> The task
Once you have read the listing, print all of it word for word.

Dataset content below:

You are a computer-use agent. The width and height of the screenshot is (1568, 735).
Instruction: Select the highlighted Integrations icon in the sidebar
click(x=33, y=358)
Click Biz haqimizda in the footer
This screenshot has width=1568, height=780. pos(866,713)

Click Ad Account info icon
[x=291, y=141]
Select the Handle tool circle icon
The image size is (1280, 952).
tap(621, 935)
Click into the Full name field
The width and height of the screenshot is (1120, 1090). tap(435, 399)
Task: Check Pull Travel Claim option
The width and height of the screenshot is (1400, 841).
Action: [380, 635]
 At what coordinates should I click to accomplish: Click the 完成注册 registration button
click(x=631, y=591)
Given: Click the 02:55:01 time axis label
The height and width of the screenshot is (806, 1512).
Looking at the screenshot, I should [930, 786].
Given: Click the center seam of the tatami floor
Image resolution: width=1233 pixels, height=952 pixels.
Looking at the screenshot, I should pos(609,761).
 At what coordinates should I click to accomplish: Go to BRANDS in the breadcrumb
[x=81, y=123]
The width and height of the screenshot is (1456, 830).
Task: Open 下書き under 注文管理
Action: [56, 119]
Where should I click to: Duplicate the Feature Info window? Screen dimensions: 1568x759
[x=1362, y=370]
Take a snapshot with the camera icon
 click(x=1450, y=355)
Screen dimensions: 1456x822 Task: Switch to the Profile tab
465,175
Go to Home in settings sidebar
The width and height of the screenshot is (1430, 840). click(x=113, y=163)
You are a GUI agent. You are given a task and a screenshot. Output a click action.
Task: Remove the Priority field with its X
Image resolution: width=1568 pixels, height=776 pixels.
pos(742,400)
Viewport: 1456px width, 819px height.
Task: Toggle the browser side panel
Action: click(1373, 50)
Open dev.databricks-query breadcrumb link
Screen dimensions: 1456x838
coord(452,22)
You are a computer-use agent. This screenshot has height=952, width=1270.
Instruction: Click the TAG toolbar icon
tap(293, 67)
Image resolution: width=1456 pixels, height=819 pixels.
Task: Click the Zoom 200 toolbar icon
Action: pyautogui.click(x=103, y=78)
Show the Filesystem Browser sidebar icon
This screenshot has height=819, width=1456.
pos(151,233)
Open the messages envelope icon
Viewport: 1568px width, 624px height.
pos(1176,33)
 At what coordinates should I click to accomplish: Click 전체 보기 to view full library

End of Dataset content.

> Task response
You are a computer-use agent. The width and height of the screenshot is (1568, 735).
Instruction: Select the highlighted Integrations icon in the sidebar
click(x=33, y=358)
Click Biz haqimizda in the footer
This screenshot has width=1568, height=780. pos(866,713)

Click Ad Account info icon
[x=291, y=141]
Select the Handle tool circle icon
The image size is (1280, 952).
tap(621, 935)
Click into the Full name field
The width and height of the screenshot is (1120, 1090). tap(435, 399)
Task: Check Pull Travel Claim option
The width and height of the screenshot is (1400, 841).
Action: [380, 635]
 At what coordinates should I click to accomplish: Click the 完成注册 registration button
click(x=631, y=591)
Given: Click the 02:55:01 time axis label
The height and width of the screenshot is (806, 1512).
Looking at the screenshot, I should [930, 786].
Given: Click the center seam of the tatami floor
Image resolution: width=1233 pixels, height=952 pixels.
Looking at the screenshot, I should pos(609,761).
 At what coordinates should I click to accomplish: Go to BRANDS in the breadcrumb
[x=81, y=123]
The width and height of the screenshot is (1456, 830).
Task: Open 下書き under 注文管理
Action: [56, 119]
Where should I click to: Duplicate the Feature Info window? Screen dimensions: 1568x759
[x=1362, y=370]
Take a snapshot with the camera icon
 click(x=1450, y=355)
Screen dimensions: 1456x822 Task: Switch to the Profile tab
465,175
Go to Home in settings sidebar
The width and height of the screenshot is (1430, 840). click(x=113, y=163)
You are a GUI agent. You are given a task and a screenshot. Output a click action.
Task: Remove the Priority field with its X
Image resolution: width=1568 pixels, height=776 pixels.
pos(742,400)
Viewport: 1456px width, 819px height.
Task: Toggle the browser side panel
Action: click(1373, 50)
Open dev.databricks-query breadcrumb link
Screen dimensions: 1456x838
coord(452,22)
You are a computer-use agent. This screenshot has height=952, width=1270.
Instruction: Click the TAG toolbar icon
tap(293, 67)
Image resolution: width=1456 pixels, height=819 pixels.
Task: Click the Zoom 200 toolbar icon
Action: pyautogui.click(x=103, y=78)
Show the Filesystem Browser sidebar icon
This screenshot has height=819, width=1456.
pos(151,233)
Open the messages envelope icon
Viewport: 1568px width, 624px height.
pos(1176,33)
 At what coordinates should I click to accomplish: Click 전체 보기 to view full library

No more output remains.